O gato bebe leite, o rato come queijo... (publicado originalmente em 1/11/2011)
Ao estrear como diretor com o amargo e ferino 'Feliz Natal' (2008), Selton Mello arrancou muitos aplausos e considerações consagradoras da crítica. Tido como senhor de si e bastante preparado para este novo papel, o ator transformou-se em cineasta. Trabalhou com a história que quis, os atores que quis e fez o filme que quis. Teve a ousadia de resgatar do ostracismo a ex-musa Darlene Glória e Paulo Guarnieri e pôs ainda Lúcio Mauro em um dos melhores momentos da carreira –e ele tem mais de 60 anos de estrada.
Três anos mais tarde e temos a estreia de 'O Palhaço', nos cinemas desde sexta-feira passada, dia 28. De novo me deparei com o atrevimento do moço e também há pontos a destacar: os artistas tirados do 'buraco', como Jorge Loredo, Moacyr Franco e Ferrugem, do Balão Mágico. Além do trio, a ribalta conta com a estrela de Paulo José e Selton Mello, numa sintonia tão fina que me fez pensar em Buster Keaton e Charles Chaplin. Claro, exagero, porém a nostalgia se aplica igualmente. Fazer o simples é muito difícil.

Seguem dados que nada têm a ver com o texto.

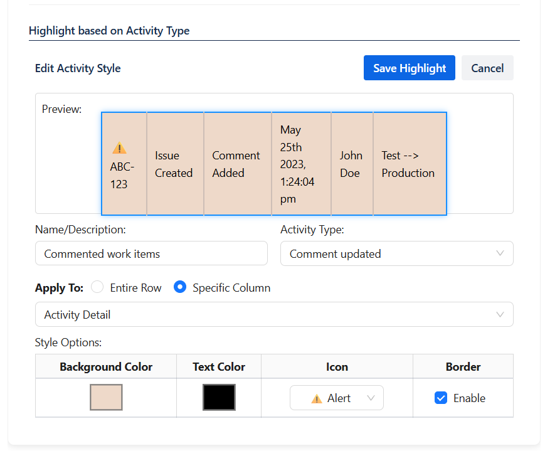The height and width of the screenshot is (451, 545).
Task: Click chevron arrow of the Alert selector
Action: (371, 398)
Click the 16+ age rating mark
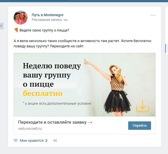Viewport: 168px width, 154px height. [x=66, y=20]

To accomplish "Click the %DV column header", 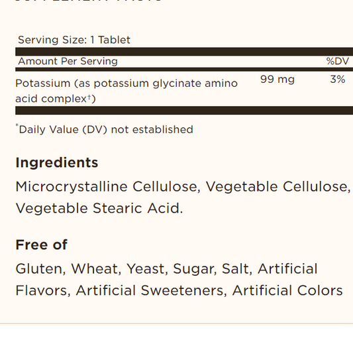I will (x=338, y=61).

Em 'O Palhaço', Mello nos prega uma peça. Ou nem tanto. Ao entrar na sala escura, imaginamos que veremos uma ode ao ator de cara pintada, nariz vermelho, tido como o mais triste dos tralhadores. 'Eu faço os outros rirem, mas quem me faz rir?', pergunta Benjamim (S. Mello) a Dona Zaira (Teuda Bara), a mulher necessitada de um novo sutiã. O que temos na telona vai muito além de puramente homenagear os palhaços. Estamos diante do nonsense, do absurdamente belo, o que de mais felliniano existe em cinema.
O diálogo entre Benjamim e Zaira é apenas um dos momentos lacrimejantes da trama. Quem, por exemplo, consegue segurar a água dos olhos com Guilhermina (Larissa Manoela), a garotinha cujo maior desejo é só subir no picadeiro e seguir os passos da mãe? A sequência final, aliás, é de se tirar o chapéu e possui um tom que o autor de 'A Doce Vida' (1960) assinaria embaixo. Ademais, 'O Palhaço' tem vários instantes esplêndidos. E a pouca duração do longa nos faz querer mais e é isso o grande trunfo desta obra.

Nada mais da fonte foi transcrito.